Pub Date: Jan. 1st, 2010
ISBN: 978-1-57962-191-9
Publisher: Permanent Press

A story of tangled East-West relations in Kuwait six years after the first Gulf War.

While the characters’ lives haven’t necessarily been turned upside-down, they’ve at minimum been rendered tense. The threat of another invasion by Saddam looms large in the consciousness of everyone, both natives and Westerners; it’s never far from their awareness that in 1990 the Iraqi army defeated Kuwait in only six hours. Among the Westerners are Kit and Jack Ferguson. He’s there on business for an extended period of time; she doesn’t fit in with the wives of other executives, some of whom seem to have stepped out of Stepford. Kit winds up getting entangled with the life of her neighbor Mufeeda, a native Kuwaiti whose husband Saleh is a doctor at a local clinic. Also at this clinic, and new to the practice, is Theo Girard, who questions some diagnoses made by the staff’s senior member, Dr. Chowdhury. Wanting to learn Arabic, Theo hires beautiful Hanaan to be his tutor.
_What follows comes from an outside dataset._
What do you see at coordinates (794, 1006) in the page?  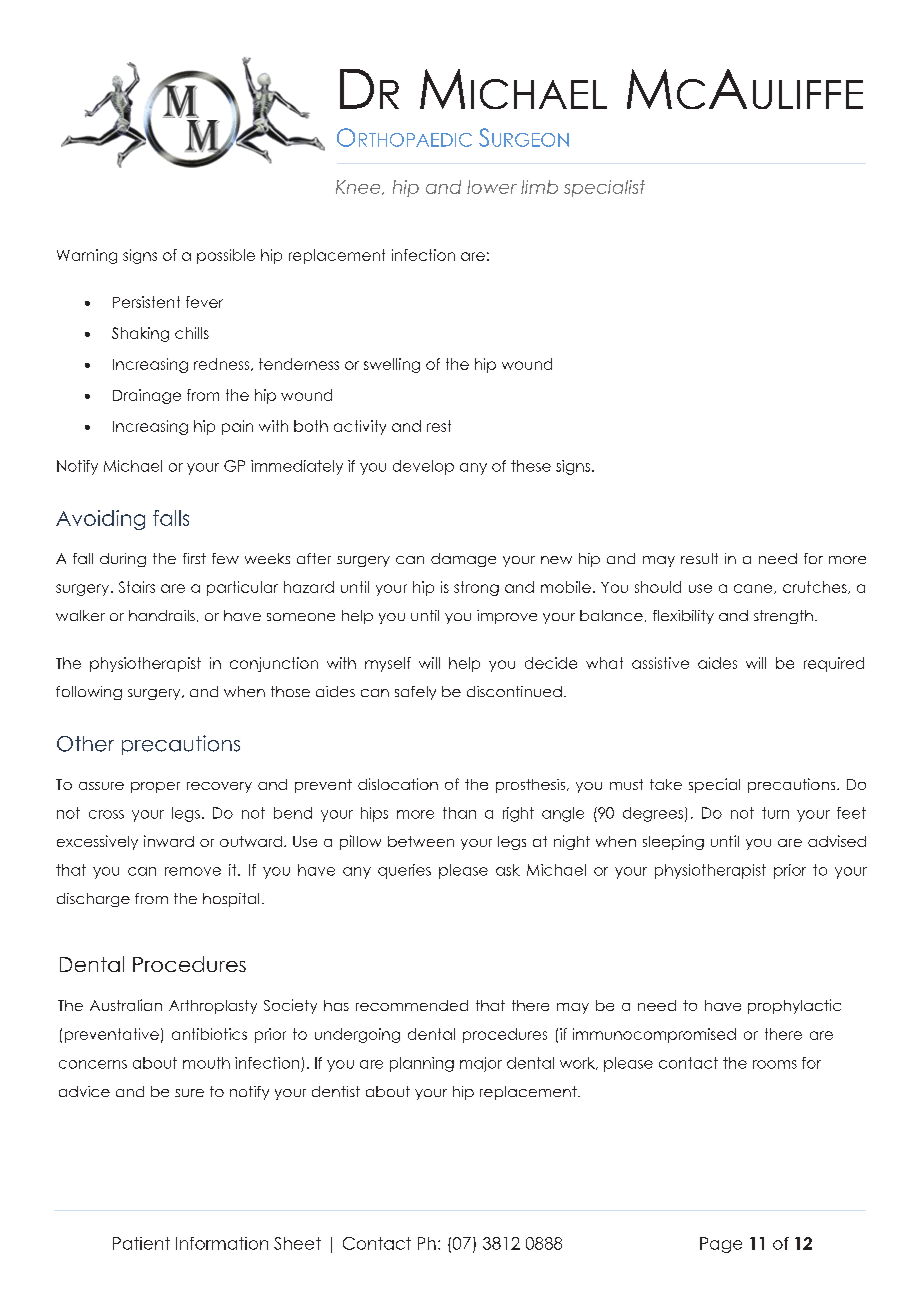 I see `prophylactic` at bounding box center [794, 1006].
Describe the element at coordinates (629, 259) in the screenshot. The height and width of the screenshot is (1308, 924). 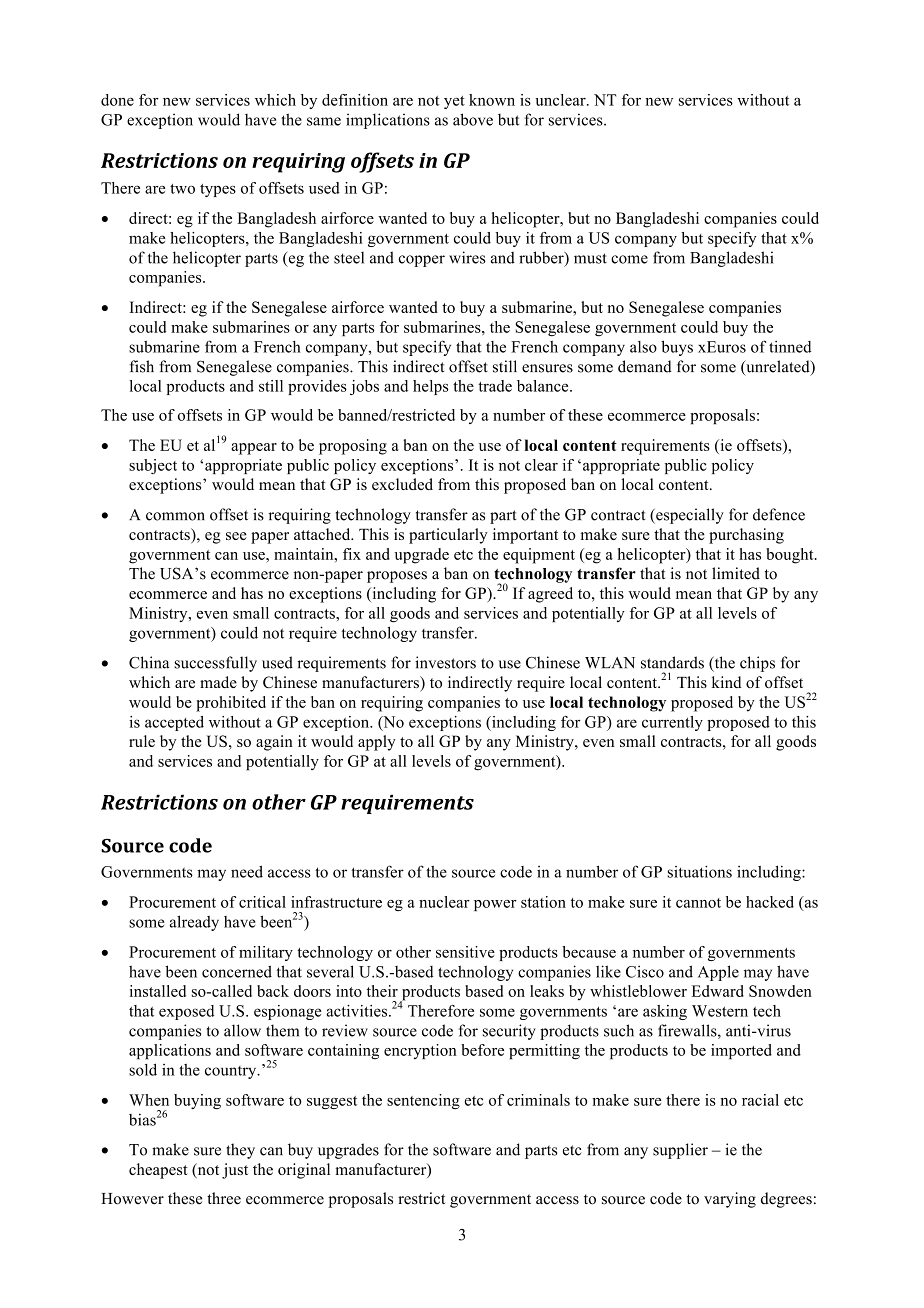
I see `come` at that location.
Unexpectedly, he finds himself falling in love with this spirited young woman, who challenges traditional assumptions about authority and is generally a thorn in the side of conservative Kuwaiti culture. Eventually, however, Hanaan’s brother beats her up for dating a Westerner, and she feels torn between her affection for Theo and her ties to her family. Another major subplot introduces Mufeeda’s maid Emmanuella, who steals food to support the truly wretched and terribly exploited Santana, maid in another Kuwaiti household.

It could have read like a soap opera, but Hobbet (Pleasure of Believing, 1997) employs a deft touch as she moves into delicate areas of cultural misunderstanding and romantic complication.